What the task asks
For the listing below, give the number of lines in which "first" occurs. Add nothing.

Available data
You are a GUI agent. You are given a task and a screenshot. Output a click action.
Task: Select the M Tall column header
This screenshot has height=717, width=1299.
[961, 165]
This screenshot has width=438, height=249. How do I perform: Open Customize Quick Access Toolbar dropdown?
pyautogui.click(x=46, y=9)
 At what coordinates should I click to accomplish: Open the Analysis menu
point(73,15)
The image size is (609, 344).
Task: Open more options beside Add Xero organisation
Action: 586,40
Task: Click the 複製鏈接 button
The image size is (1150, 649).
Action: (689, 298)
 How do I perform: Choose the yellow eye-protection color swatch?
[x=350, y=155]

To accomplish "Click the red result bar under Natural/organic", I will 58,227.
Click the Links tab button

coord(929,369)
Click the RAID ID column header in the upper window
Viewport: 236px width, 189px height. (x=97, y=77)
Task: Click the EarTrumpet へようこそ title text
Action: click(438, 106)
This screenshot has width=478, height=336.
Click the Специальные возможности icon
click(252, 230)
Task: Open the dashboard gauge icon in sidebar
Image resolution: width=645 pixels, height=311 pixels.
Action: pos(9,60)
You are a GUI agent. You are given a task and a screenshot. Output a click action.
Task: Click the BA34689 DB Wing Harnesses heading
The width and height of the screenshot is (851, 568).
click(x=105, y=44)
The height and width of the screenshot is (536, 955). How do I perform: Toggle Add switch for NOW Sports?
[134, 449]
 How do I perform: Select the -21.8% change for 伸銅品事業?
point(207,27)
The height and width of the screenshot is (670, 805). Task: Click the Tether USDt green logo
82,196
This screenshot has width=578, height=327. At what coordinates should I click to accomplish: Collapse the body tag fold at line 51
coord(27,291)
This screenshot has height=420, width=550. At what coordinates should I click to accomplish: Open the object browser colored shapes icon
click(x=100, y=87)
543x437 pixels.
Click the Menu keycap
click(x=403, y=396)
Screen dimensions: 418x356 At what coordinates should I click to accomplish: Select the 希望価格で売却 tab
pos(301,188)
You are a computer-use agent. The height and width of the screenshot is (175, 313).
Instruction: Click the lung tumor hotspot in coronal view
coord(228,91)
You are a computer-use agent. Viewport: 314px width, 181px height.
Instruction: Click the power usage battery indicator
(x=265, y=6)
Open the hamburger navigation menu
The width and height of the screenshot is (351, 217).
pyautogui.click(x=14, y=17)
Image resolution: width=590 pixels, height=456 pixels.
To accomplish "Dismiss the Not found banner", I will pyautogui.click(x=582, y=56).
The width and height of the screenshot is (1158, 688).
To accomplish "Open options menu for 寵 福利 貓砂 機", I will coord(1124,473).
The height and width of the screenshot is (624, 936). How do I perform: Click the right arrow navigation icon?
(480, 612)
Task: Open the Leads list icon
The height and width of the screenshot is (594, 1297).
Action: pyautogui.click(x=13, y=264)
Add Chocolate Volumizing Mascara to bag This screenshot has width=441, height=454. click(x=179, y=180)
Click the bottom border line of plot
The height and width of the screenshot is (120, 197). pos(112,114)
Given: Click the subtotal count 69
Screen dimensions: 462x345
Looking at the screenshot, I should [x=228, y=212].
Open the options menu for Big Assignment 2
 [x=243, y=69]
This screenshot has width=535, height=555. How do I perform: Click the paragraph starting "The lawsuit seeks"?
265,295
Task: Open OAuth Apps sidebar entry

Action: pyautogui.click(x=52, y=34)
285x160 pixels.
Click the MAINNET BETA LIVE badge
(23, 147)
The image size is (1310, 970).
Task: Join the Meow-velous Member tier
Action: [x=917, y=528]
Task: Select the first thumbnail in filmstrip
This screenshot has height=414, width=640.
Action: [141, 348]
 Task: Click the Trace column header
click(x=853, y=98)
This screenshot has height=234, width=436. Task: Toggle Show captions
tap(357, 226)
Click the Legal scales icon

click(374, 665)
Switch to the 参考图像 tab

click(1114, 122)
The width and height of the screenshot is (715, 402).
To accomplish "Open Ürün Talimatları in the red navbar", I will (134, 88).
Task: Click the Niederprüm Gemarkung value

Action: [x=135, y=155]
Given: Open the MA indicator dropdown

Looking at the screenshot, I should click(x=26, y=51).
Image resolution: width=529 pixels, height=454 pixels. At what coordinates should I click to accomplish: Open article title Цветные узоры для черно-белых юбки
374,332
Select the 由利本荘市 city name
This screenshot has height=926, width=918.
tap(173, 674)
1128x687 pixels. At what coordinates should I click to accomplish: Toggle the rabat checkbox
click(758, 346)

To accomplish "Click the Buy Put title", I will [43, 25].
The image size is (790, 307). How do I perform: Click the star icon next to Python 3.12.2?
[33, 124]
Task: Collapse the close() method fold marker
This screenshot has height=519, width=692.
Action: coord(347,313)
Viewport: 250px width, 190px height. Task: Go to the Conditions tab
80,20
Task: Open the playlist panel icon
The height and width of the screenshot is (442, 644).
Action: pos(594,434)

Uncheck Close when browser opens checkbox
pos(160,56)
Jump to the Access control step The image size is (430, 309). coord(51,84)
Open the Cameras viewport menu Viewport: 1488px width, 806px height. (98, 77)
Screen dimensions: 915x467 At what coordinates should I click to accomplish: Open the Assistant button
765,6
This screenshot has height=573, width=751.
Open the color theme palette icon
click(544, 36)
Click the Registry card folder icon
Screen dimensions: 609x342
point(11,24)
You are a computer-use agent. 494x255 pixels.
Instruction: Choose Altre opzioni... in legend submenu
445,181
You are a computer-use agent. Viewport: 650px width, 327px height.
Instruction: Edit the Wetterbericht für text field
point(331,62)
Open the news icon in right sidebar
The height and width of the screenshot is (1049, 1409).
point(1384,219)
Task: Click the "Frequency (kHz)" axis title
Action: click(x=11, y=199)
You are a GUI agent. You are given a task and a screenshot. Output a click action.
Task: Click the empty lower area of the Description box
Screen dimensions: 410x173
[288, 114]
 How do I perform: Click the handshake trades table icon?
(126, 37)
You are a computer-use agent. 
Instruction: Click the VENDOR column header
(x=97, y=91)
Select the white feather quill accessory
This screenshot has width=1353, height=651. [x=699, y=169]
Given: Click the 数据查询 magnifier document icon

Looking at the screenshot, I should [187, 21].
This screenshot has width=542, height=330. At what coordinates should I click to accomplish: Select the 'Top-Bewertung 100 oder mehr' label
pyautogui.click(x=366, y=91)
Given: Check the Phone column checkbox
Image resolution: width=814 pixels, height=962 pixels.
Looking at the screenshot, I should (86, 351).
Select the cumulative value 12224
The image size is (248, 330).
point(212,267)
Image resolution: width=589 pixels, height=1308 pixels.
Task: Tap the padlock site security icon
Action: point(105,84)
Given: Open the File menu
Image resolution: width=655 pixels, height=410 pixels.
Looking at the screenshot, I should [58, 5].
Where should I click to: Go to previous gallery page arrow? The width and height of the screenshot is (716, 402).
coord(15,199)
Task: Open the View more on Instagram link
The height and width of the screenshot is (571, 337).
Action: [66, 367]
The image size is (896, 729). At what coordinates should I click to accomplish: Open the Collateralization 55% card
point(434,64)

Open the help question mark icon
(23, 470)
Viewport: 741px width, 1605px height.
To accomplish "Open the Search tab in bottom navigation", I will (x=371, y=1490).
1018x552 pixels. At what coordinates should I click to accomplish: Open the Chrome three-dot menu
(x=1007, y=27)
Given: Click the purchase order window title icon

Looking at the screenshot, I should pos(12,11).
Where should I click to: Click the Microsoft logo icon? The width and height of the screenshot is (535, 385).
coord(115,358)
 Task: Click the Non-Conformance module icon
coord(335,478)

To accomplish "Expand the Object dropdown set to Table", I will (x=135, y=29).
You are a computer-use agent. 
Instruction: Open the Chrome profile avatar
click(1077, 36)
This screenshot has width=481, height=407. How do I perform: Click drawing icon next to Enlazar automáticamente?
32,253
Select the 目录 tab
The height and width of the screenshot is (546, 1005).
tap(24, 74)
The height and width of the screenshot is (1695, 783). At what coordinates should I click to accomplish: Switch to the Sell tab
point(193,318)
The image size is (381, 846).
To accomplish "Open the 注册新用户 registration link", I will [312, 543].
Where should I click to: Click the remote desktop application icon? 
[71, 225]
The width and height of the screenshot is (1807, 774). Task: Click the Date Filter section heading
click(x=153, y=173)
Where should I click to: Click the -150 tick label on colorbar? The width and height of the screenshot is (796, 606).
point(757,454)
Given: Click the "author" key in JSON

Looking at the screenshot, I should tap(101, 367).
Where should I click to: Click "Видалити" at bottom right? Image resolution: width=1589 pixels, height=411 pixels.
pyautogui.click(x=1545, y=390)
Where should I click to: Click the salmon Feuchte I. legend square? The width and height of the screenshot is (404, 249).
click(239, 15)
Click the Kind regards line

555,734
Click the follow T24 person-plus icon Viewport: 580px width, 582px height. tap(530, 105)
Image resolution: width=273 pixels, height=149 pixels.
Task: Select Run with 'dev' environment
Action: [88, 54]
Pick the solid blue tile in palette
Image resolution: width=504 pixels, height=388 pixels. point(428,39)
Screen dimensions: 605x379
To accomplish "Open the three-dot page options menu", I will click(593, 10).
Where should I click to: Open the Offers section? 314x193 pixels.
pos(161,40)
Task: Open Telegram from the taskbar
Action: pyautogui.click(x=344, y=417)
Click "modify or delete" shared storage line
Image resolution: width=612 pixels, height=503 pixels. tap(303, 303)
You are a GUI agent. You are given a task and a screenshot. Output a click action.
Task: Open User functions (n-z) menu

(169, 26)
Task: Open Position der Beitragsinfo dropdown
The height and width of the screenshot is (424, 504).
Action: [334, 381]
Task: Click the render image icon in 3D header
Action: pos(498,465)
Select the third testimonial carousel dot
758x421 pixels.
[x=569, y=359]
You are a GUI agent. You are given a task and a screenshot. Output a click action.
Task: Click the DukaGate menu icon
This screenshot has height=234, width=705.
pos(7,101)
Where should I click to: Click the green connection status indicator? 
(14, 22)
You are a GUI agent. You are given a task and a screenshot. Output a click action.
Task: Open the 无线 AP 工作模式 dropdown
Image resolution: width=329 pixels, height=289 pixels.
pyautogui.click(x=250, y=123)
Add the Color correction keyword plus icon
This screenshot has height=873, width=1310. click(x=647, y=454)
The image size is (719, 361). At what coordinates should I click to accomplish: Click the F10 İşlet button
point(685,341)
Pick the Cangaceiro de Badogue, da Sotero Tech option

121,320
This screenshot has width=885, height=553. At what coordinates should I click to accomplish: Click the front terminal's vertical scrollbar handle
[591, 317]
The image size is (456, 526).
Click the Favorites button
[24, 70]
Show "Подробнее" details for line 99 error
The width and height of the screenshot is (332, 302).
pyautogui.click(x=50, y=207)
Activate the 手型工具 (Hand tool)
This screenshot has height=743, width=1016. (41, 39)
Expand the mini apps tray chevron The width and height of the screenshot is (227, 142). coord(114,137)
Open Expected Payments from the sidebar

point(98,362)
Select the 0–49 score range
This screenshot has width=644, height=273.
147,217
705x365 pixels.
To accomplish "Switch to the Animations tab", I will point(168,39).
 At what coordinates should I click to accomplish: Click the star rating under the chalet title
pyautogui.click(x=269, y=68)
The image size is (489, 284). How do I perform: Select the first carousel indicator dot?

Exercise output
2